A while ago (2014) I wrote an article on TPS being disabled by default in future release. (Read KB 2080735 and 2097593 for more info) I described why VMware made this change from a security perspective and what the impact could be. Even today, two years later, I am still getting questions about this and what for instance the impact is on swap files. With vSAN you have the ability to thin provision swap files, and with TPS being disabled is this something that brings a risk?
Lets break it down, first of all what is the risk of having TPS enabled and where does TPS come in to play?
With large pages enabled by default most customers aren’t actually using TPS to the level they think they are. Unless you are using old CPUs which don’t have EPT or RVI capabilities, which I doubt at this point, it only kicks in with memory pressure (usually) and then large pages get broken in to small pages and only then will they be TPS’ed, if you have severe memory pressure that usually means you will go straight to ballooning or swapping.

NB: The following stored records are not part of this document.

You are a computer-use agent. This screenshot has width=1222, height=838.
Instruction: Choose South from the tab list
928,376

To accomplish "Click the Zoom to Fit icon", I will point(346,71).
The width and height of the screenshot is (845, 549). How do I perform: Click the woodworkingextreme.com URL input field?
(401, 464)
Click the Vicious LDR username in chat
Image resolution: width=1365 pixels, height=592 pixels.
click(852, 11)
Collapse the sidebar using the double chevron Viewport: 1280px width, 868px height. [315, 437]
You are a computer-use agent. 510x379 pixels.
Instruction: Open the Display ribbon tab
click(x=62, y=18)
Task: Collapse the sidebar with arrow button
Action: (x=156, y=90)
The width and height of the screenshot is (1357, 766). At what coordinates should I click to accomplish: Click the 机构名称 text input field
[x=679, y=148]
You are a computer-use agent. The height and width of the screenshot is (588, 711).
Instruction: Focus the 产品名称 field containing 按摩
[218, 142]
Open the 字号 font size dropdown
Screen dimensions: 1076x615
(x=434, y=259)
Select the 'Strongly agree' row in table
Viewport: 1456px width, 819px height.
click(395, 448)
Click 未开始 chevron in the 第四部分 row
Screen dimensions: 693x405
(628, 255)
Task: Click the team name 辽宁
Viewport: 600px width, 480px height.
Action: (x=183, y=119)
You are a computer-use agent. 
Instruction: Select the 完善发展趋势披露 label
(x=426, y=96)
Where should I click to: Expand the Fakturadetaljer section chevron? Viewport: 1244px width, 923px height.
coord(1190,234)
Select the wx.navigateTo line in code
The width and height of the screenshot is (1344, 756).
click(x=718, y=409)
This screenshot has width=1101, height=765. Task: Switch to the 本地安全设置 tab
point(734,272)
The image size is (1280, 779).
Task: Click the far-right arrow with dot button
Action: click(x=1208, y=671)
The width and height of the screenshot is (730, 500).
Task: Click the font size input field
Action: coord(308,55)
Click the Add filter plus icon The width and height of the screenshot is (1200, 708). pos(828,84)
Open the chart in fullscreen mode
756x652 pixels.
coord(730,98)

Having said that, lets assume a hacker has managed to find his way in to you virtual machine’s guest operating system. Only when memory pages are collapsed, which as described above only happens under memory pressure, will the hacker be able to attack the system. Note that the VM/Data he wants to attack will need to be on the located on the same host and the memory pages/data he needs to breach the system will need to be collapsed. Many would argue that if a hacker gets that far and gets all the way in to your VM and capable of exploiting this gap you have far bigger problems. On top of that, what is the likelihood of pulling this off? Personally, and I know the VMware security team probably doesn’t agree, I think it is unlikely. I understand why VMware changed the default, but there are a lot of “IFs” in play here.
Anyway, lets assume you assessed the risk and feel you need to protect yourself against it and keep the default setting (inter-VM TPS only), what is the impact on your swap file capacity allocation? As stated when there is memory pressure, and ballooning cannot free up sufficient memory and inter-VM TPS is not providing the needed memory space either the next step after compressing memory pages is swapping! And in order for ESXi to swap memory to disk you will need disk capacity. If and when the swap file is thin provisioned (vSAN Sparse Swap) then before swapping out those blocks on vSAN will need to be allocated. (This also applies to NFS where files are thin provisioned by default by the way.)
What does that mean in terms of design? Well in your design you will need to ensure you allocate capacity on vSAN (or any other storage platform) for your swap files. This doesn’t need to be 100% capacity, but should be more than the level of expected overcommitment. If you expect that during maintenance for instance (or an HA event) you will have memory overcommitment of about 25% than you could ensure you have 25% of the capacity needed for swap files available at least to avoid having a VM being stunned as new blocks for the swap file cannot be allocated and you run out of vSAN datastore space.
Let it be clear, I don’t know many customers running their storage systems in terms of capacity up to 95% or more, but if you are and you have thin swap files and you are overcommitting and TPS is disabled, you may want to re-think your strategy.